= TO-DO LIST =
1. In the gradient descent page, what kind of regression is gradient descent implemented for?
2. Please reproduce the part of the gradient descent page that opens with the words containing "For a theoretical" and closes with "understand this process better.".

= PAGE EXCERPT =
========================================

Implementing Gradient Descent in Python

Gradient descent in Python

For a theoretical understanding of Gradient Descent visit here. This page walks you through implementing gradient descent for a simple linear regression. Later, we also simulate a number of parameters, solve using GD and visualize the results in a 3D mesh to understand this process better.

Load the data

In [1]:
import pandas as pd
import plotly_express as px
import numpy as np
import matplotlib.pyplot as plt
import os
from mpl_toolkits import mplot3d

from plotly.offline import download_plotlyjs, init_notebook_mode
from plotly.offline import plot, iplot
In [13]:
#set notebook mode
init_notebook_mode(connected=True)
In [2]:
path='/Users/atma6951/Documents/code/pychakras/pyChakras/ml/coursera-ml-matlabonline/machine-learning-ex/ex1'
data_df = pd.read_csv(os.path.join(path, 'ex1data1.txt'), header=None, names=['X','y'])
data_df.head()
Out[2]:
X y
0 6.1101 17.5920
1 5.5277 9.1302
2 8.5186 13.6620
3 7.0032 11.8540
4 5.8598 6.8233
In [3]:
data_df.shape
Out[3]:
(97, 2)
In [4]:
n_rows = data_df.shape[0]
In [5]:
X=data_df['X'].to_numpy().reshape(n_rows,1)
# Represent x_0 as a vector of 1s for vector computation
ones = np.ones((n_rows,1))
X = np.concatenate((ones, X), axis=1)
y=data_df['y'].to_numpy().reshape(n_rows,1)
In [6]:
X.shape, y.shape
Out[6]:
((97, 2), (97, 1))

Plot the dataset

In [7]:
plt.scatter(x=data_df['X'], y=data_df['y'])

========================================

= RAW DATA =
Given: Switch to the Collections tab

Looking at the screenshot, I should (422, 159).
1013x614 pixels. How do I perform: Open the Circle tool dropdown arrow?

========================================

= RESULTS FOR THE EXERCISE =
1. A simple linear regression.

2.
For a theoretical understanding of Gradient Descent visit here. This page walks you through implementing gradient descent for a simple linear regression. Later, we also simulate a number of parameters, solve using GD and visualize the results in a 3D mesh to understand this process better.